The Court concludes that Dr. Fitz’s report does not support the AU’s decision that the Plaintiff can engage in a full range of light work. Dr. Fitz has specifically stated that Plaintiff is not likely to tolerate activity involving prolonged walking. The Secretary’s definition of light work includes work which requires a good deal of walking. Where, as here, a disability claimant is unable to engage in a full range of work at any given exertional level the grids may not be used to direct a conclusion of not disabled. Hall v. Harris, supra. See also, 20 CFR pt. 404, Subpt. P, App. 2, § 200.00(a).

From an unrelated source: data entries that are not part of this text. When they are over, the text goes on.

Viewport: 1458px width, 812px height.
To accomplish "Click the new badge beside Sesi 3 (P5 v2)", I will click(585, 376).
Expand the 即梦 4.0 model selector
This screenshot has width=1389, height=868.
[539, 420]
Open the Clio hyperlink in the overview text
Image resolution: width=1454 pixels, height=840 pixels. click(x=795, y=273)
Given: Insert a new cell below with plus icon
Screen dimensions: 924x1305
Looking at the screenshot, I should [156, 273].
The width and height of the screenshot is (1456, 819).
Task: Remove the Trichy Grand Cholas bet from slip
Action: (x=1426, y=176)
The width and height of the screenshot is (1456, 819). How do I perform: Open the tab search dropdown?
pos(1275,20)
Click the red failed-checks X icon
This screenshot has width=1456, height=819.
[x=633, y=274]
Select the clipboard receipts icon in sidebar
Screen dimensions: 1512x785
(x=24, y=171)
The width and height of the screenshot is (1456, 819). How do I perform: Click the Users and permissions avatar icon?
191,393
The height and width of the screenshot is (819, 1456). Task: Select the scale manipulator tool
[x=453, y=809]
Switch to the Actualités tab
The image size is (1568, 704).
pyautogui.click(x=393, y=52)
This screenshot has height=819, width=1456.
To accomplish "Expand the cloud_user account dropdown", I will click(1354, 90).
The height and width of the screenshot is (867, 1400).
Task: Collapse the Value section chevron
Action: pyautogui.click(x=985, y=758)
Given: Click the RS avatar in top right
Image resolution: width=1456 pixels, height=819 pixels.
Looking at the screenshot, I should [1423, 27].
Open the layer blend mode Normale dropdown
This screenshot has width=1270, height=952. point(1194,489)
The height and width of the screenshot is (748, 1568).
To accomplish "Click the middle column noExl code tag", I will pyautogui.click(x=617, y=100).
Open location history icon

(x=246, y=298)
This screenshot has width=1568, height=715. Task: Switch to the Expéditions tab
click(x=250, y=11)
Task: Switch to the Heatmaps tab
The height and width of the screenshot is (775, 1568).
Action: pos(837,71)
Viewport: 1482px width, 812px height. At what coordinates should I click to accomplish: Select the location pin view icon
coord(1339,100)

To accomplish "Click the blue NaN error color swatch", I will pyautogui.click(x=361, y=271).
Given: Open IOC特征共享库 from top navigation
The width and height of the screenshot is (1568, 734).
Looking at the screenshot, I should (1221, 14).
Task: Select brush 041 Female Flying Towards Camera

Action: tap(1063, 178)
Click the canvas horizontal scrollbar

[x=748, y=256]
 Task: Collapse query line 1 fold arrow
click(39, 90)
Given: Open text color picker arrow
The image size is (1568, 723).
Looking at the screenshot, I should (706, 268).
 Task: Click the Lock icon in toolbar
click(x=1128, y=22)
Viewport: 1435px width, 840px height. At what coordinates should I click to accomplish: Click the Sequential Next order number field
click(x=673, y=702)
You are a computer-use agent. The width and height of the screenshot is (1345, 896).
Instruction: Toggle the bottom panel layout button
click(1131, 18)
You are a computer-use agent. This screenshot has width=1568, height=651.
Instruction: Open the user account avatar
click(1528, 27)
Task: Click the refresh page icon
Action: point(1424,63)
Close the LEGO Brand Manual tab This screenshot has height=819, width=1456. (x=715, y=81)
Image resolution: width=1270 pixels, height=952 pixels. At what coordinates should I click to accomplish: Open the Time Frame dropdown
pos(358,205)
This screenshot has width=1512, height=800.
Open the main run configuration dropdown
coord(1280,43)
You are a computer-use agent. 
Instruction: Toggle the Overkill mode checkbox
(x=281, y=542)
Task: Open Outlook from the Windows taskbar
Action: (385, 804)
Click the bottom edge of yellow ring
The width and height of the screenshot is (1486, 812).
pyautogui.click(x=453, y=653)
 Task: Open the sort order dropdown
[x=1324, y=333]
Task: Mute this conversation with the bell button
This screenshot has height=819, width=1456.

It is therefore the decision of this Court that this action must be remanded so that a vocational expert may testify as to whether there are specific types of light jobs the Plaintiff can perform given the Plaintiffs inability to tolerate jobs requiring prolonged walking.

Plaintiff also complains that the Secretary failed to adequately explain the consideration she gave to the report of Plaintiff’s treating physician, Dr. Smith, Plaintiff’s subjective evidence of pain and the combined effect of Plaintiff’s cardiovascular and pulmonary ailments. On remand the Secretary should consider all the relevant evidence and fully articulate her analysis of the Plaintiff’s condition, including her reasons for disregarding the reports of Plaintiff’s treating physician and Plaintiff’s subjective evidence of pain. For more specific guidance as to the requirements of an administrative opinion the Secretary’s attention is directed to the case of DeLoatche v. Heckler, 715 F.2d 148 (4th Cir.1983). An adequate explanation of the Secretary’s decision will prevent the necessity for future remand of this case.

IT IS THEREFORE ORDERED that the action be and the same is hereby remanded to the Secretary for further consideration in accordance with this Memorandum and Order.

The Clerk is directed to send a copy of this Memorandum and Order to the attorney for the Plaintiff and to the United States Attorney.